Bloc H ou la ballade de Colm Brady
de Roger Faligot

critiqué par Bertrand-môgendre, le 10 mai 2008
(ici et là - 69 ans)


La note:  étoiles
Là où H est synonyme de cognée
Présentation de l'éditeur :
Dans Bloc H, Roger Falligot rompt avec le document ou l'essai, et nous propose un envoûtant roman dont la violence ne peut que s'être développée en ville. Une ville : Belfast.
Celle des grévistes de la faim, tragiquement célèbres aujourd'hui.

Extrait choisi par l'auteur :
"La porte à demi ouverte.
Rien de moins étonnant dans ce quartier de New Lodge, à Belfast, en pleine journée.
Sauf à quatre heures du matin.
En la poussant légèrement, le visiteur pénètre dans un étroit couloir, tapissé d'un vieux papier à fleurs verdi par l'humidité.
Une petite table teintée au brou de noix, rehaussée d'un miroir piqué de haute taille que surplombent des gros clous de bois en guise de portemanteau.
Au fond du couloir, face à la porte d'entrée, un escalier exigu de bois peint "jaune-cassé" vous happe immédiatement.
La première porte du hall, à droite, donne dans un petit salon propret, aux murs décorés de façon hétéroclite au fil des voyages dans le temps ou à l'étranger. De vieilles photos de mariage, des écussons de bois verni gravés d'un phoenix ou d'autres symboles, manifestement confectionnés dans les camps de prisonniers par ceux de l'armée républicaine irlandaise, l'IRA. "

Mon commentaire :
Ma balade irlandaise, après Sorj Challandon et son traitre, Michel Déon et sa vision plus "bucolique ", Faligot lance son regard sombre sur l'incarcération des Irlandais, qui refusèrent de se considérer comme prisonniers de droit commun, en "s'affligeant " le statut de prisonniers de guerre, puis prisonniers politique. Ils restèrent des années durant, nus dans leurs cellules, isolés, maltraités, convaincus du bien-fondé de leur lutte qui n'avait reçu aucune consigne de la part de l'IRA, ou autre groupuscule révolutionnaire.
Un mouvement trouvant son apogée lors de la grève de la faim des plus convaincus d'entre eux, qui les mena jusqu'au seuil de leur dernier combat : la mort.
Celle de Bobby Sands (en mai 1981), et des nombreux autres prisonniers, n'étaient pas encore connues de l'écrivain qui publia son ouvrage en mars 1981.

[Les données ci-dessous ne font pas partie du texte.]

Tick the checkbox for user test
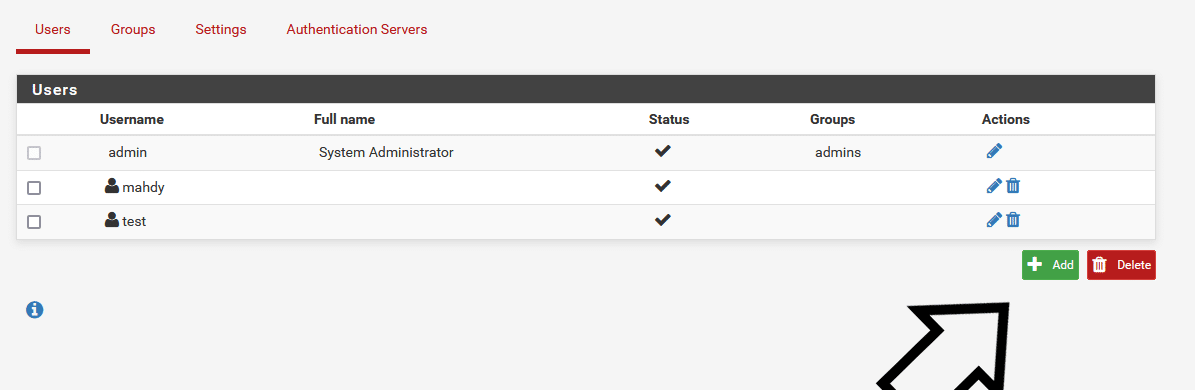1195x390 pixels. [34, 222]
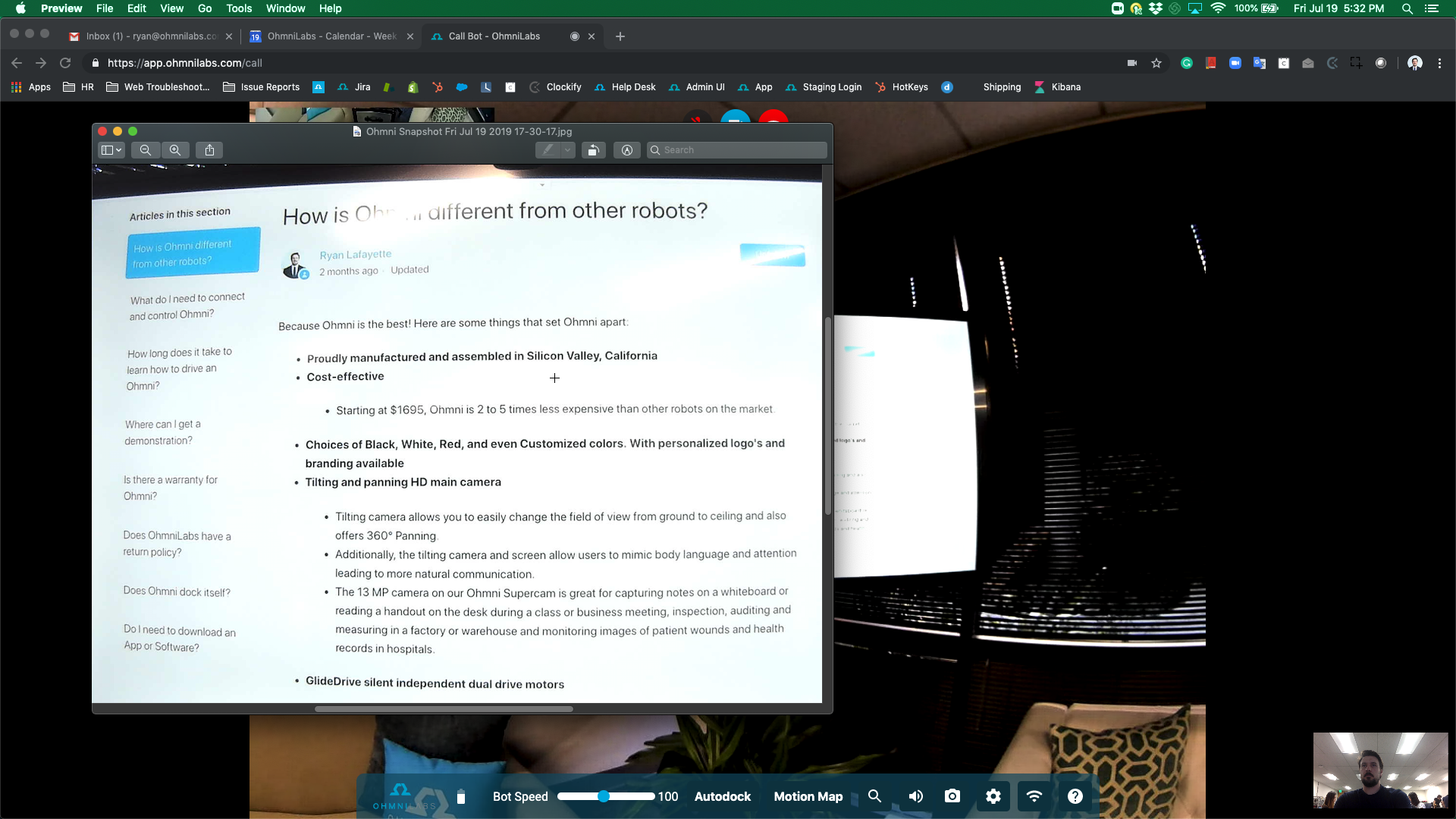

Faligot a réussi à me plonger dans cet univers humide, froid, brutal, dépassant le réalisme descriptif qui caractérise sa plume de journaliste, en empruntant le coeur de ses hommes et femmes déterminés dans leur combat contre l'Angleterre, avec sa célèbre dame de fer.
Faligot s'est recouvert de la peau des prisonniers, éprouve avec eux les morsures des coups portés sur les chairs affaiblies, partage le quotidien douloureux de l'isolement uniquement dérangé par l'apprentissage du morse, un moyen de communiquer entre les détenus.
Heureusement, le dimanche, la cérémonie religieuse les rassemble, leur donne la possibilité de se voir, de se toucher, de se rendre compte de la décrépitude avancée de leur condition extravagante.
L'intérêt du livre passe par le personnage de Colm Brady qui, innocent, se laisse enfermer, espérant ainsi trouver un idéal à sa vie tristement banale.
Un témoignage prenant, décrivant une Irlande révoltée, fière, déterminée dans ses convictions dans la lutte, acharnée à trouver la justice devant le tribunal des hommes.
L'écriture de Faligot, n'a rien d'exceptionnel, si ce n'est la qualité d'une plume précise, soucieuse du détail et de la dramatisation d'un évènement insoutenable.(bertrand-môgendre)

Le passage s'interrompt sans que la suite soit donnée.